Dive Brief:
- Microsoft is launching its first industry-specific cloud offering in healthcare, a move signifying renewed investment in the medical space from tech giants as payers and providers seek tools to help them navigate the COVID-19 pandemic.
- The service, called Microsoft Cloud for Healthcare, joins the computer giant's existing services like the Azure cloud platform and telecommunication platform Teams to help providers with telehealth, care management and patient engagement through apps, including using Azure's IoT to upload continuous monitoring data collected by patients' medical devices directly to the cloud.
- Microsoft is also working on rolling out other industry-specific offerings in the future, it said. Microsoft Cloud for Healthcare is available through a free trial for the next six months.
Dive Insight:
The Redmond, Washington-based tech giant made the announcement at its annual developer conference Tuesday. Cloud offerings that target specific verticals continues a trend among major cloud providers like Microsoft, Amazon and Google.
"Initially we are focused on the healthcare provider space, but we also plan to extend our capabilities across payers, pharma and life sciences," Tom McGuinness, Microsoft's corporate VP of healthcare, said at the product's launch.
Microsoft has been at the front of the movement to sell differentiated cloud offerings to the healthcare market for a while, analysts say. It's an emerging, but quickly saturated business.
Last year alone, Walgreens, Providence and Humana reached data-storage agreements with Microsoft; EHR vendor Cerner named Amazon Web Services its preferred cloud host; and nonprofit academic medical center Mayo Clinic inked a 10-year deal with Google.
Microsoft Cloud for Healthcare includes Microsoft 365, Dynamics, Power Platform and Azure aimed at managing patients and staff, deploying resources and promoting data insights.
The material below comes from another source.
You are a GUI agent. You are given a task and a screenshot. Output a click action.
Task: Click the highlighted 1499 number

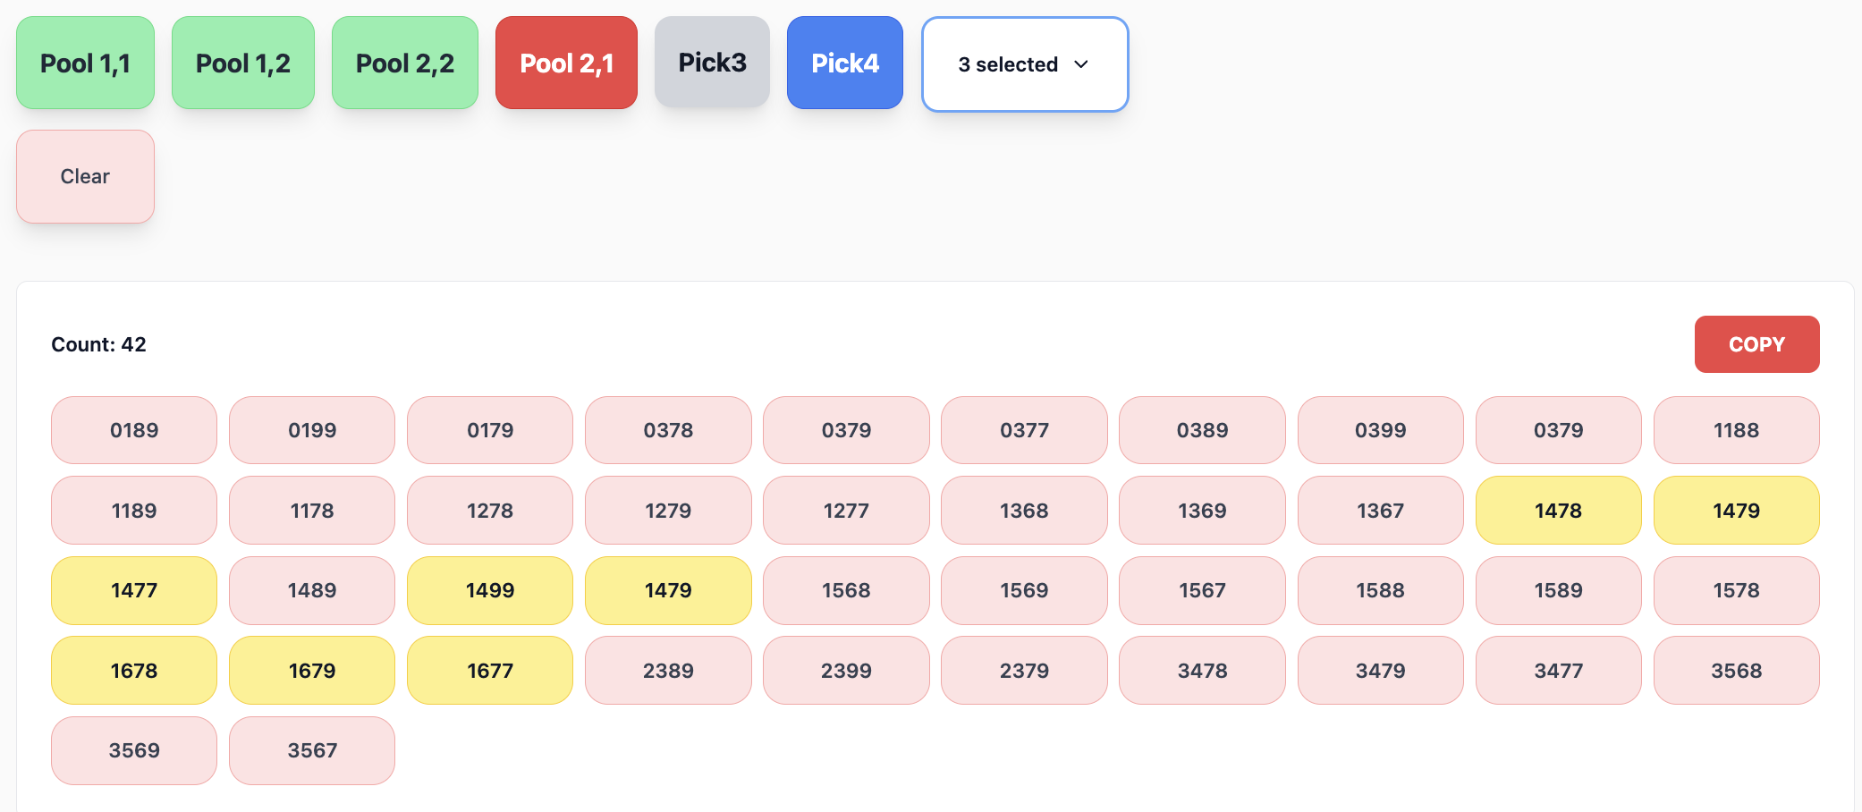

HIPAA-compliant Microsoft Teams, for example, now includes the Bookings app for scheduling and virtual medical visits. New York City-based Stony Brook Medicine, St. Luke's University Health Network, Confluent Health and Calderdale & Huddersfield NHS Foundation Trust in the U.K. have been using Teams for virtual visits.
Microsoft also integrated Teams and Power Apps, Microsoft's app-builder tool, so providers can create their own in-house applications. For example, earlier this year, Swedish Health Services, the largest nonprofit in the Seattle area, used Power Apps to build a tool allowing hospital staff to track needed medical supplies in just two weeks amid the pandemic. Microsoft released the emergency response tool widely to providers in March.
Customers will also have access to the tech giant's partners ecosystem in healthcare, including Epic, Allscripts, GE Healthcare and Nuance, that can provide more specialized services.
One use case cited by Microsoft would be a patient with a medical concern logging into the patient portal and opening a chatbot to discuss symptoms. The chatbot can flag the conversation for a call center agent, who can schedule a telehealth visit and set an appointment, within the app.
The provider can reach out to the patient via the app in a few weeks to check whether the care plan is working. If the patient requires a follow-up appointment, their information will follow them within the EHR, even if it's a third-party system, Microsoft said.